DATA PROVIDED -
# # # # # # #

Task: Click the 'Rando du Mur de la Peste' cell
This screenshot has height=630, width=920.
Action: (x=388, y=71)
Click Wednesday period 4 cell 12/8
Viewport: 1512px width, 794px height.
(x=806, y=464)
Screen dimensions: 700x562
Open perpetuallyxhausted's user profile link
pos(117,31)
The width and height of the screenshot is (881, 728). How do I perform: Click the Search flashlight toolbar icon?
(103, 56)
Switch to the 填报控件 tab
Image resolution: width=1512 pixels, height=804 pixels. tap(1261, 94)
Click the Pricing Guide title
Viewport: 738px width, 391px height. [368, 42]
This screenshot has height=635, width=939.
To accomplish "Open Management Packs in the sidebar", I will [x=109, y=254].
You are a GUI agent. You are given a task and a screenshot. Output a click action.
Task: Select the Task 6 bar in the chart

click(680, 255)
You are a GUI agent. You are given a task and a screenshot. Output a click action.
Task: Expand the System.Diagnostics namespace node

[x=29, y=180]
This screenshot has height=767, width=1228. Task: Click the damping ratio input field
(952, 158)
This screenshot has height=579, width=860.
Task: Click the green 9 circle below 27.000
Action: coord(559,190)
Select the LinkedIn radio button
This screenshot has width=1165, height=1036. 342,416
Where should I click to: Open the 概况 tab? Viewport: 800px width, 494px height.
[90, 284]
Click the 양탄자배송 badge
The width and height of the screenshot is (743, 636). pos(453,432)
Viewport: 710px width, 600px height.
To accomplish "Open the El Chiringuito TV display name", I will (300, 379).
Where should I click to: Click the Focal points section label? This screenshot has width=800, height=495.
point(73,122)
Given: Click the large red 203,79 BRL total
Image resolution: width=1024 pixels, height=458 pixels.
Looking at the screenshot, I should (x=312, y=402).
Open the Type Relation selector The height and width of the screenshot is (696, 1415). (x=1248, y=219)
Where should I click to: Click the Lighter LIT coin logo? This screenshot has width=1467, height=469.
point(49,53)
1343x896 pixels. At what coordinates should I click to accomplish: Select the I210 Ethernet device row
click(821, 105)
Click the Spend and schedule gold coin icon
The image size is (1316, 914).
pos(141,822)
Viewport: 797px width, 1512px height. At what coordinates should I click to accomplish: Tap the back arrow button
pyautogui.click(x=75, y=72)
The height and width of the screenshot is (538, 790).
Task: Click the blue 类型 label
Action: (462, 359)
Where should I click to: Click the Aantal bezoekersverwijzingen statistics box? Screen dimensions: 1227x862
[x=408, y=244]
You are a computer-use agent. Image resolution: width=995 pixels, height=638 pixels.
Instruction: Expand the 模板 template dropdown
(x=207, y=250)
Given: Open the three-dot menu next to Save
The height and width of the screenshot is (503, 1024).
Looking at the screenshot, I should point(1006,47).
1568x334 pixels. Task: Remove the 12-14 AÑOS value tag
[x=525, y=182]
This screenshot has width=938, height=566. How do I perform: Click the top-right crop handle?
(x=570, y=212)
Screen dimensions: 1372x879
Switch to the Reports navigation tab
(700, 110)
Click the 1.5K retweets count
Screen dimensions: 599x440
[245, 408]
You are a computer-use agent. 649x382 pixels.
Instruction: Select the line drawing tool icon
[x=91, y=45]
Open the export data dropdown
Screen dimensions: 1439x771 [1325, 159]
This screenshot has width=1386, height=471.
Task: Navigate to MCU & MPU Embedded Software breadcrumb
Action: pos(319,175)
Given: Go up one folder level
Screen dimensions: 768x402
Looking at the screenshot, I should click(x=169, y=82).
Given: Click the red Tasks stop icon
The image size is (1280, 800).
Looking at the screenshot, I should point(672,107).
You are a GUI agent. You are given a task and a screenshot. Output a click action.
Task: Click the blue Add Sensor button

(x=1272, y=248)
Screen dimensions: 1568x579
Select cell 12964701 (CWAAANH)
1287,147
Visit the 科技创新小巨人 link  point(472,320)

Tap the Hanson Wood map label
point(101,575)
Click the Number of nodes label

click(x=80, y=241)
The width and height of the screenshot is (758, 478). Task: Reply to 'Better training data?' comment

# # # # # # #

Line by line, reproduce the material exactly.

EXERCISE ANSWER -
Task: Click the 'Rando du Mur de la Peste' cell
This screenshot has height=630, width=920.
Action: (x=388, y=71)
Click Wednesday period 4 cell 12/8
Viewport: 1512px width, 794px height.
(x=806, y=464)
Screen dimensions: 700x562
Open perpetuallyxhausted's user profile link
pos(117,31)
The width and height of the screenshot is (881, 728). How do I perform: Click the Search flashlight toolbar icon?
(103, 56)
Switch to the 填报控件 tab
Image resolution: width=1512 pixels, height=804 pixels. tap(1261, 94)
Click the Pricing Guide title
Viewport: 738px width, 391px height. [368, 42]
This screenshot has height=635, width=939.
To accomplish "Open Management Packs in the sidebar", I will [x=109, y=254].
You are a GUI agent. You are given a task and a screenshot. Output a click action.
Task: Select the Task 6 bar in the chart

click(680, 255)
You are a GUI agent. You are given a task and a screenshot. Output a click action.
Task: Expand the System.Diagnostics namespace node

[x=29, y=180]
This screenshot has height=767, width=1228. Task: Click the damping ratio input field
(952, 158)
This screenshot has height=579, width=860.
Task: Click the green 9 circle below 27.000
Action: coord(559,190)
Select the LinkedIn radio button
This screenshot has width=1165, height=1036. 342,416
Where should I click to: Open the 概况 tab? Viewport: 800px width, 494px height.
[90, 284]
Click the 양탄자배송 badge
The width and height of the screenshot is (743, 636). pos(453,432)
Viewport: 710px width, 600px height.
To accomplish "Open the El Chiringuito TV display name", I will (300, 379).
Where should I click to: Click the Focal points section label? This screenshot has width=800, height=495.
point(73,122)
Given: Click the large red 203,79 BRL total
Image resolution: width=1024 pixels, height=458 pixels.
Looking at the screenshot, I should (x=312, y=402).
Open the Type Relation selector The height and width of the screenshot is (696, 1415). (x=1248, y=219)
Where should I click to: Click the Lighter LIT coin logo? This screenshot has width=1467, height=469.
point(49,53)
1343x896 pixels. At what coordinates should I click to accomplish: Select the I210 Ethernet device row
click(821, 105)
Click the Spend and schedule gold coin icon
The image size is (1316, 914).
pos(141,822)
Viewport: 797px width, 1512px height. At what coordinates should I click to accomplish: Tap the back arrow button
pyautogui.click(x=75, y=72)
The height and width of the screenshot is (538, 790).
Task: Click the blue 类型 label
Action: (462, 359)
Where should I click to: Click the Aantal bezoekersverwijzingen statistics box? Screen dimensions: 1227x862
[x=408, y=244]
You are a computer-use agent. Image resolution: width=995 pixels, height=638 pixels.
Instruction: Expand the 模板 template dropdown
(x=207, y=250)
Given: Open the three-dot menu next to Save
The height and width of the screenshot is (503, 1024).
Looking at the screenshot, I should point(1006,47).
1568x334 pixels. Task: Remove the 12-14 AÑOS value tag
[x=525, y=182]
This screenshot has width=938, height=566. How do I perform: Click the top-right crop handle?
(x=570, y=212)
Screen dimensions: 1372x879
Switch to the Reports navigation tab
(700, 110)
Click the 1.5K retweets count
Screen dimensions: 599x440
[245, 408]
You are a computer-use agent. 649x382 pixels.
Instruction: Select the line drawing tool icon
[x=91, y=45]
Open the export data dropdown
Screen dimensions: 1439x771 [1325, 159]
This screenshot has width=1386, height=471.
Task: Navigate to MCU & MPU Embedded Software breadcrumb
Action: pos(319,175)
Given: Go up one folder level
Screen dimensions: 768x402
Looking at the screenshot, I should click(x=169, y=82).
Given: Click the red Tasks stop icon
The image size is (1280, 800).
Looking at the screenshot, I should point(672,107).
You are a GUI agent. You are given a task and a screenshot. Output a click action.
Task: Click the blue Add Sensor button

(x=1272, y=248)
Screen dimensions: 1568x579
Select cell 12964701 (CWAAANH)
1287,147
Visit the 科技创新小巨人 link  point(472,320)

Tap the Hanson Wood map label
point(101,575)
Click the Number of nodes label

click(x=80, y=241)
The width and height of the screenshot is (758, 478). Task: Reply to 'Better training data?' comment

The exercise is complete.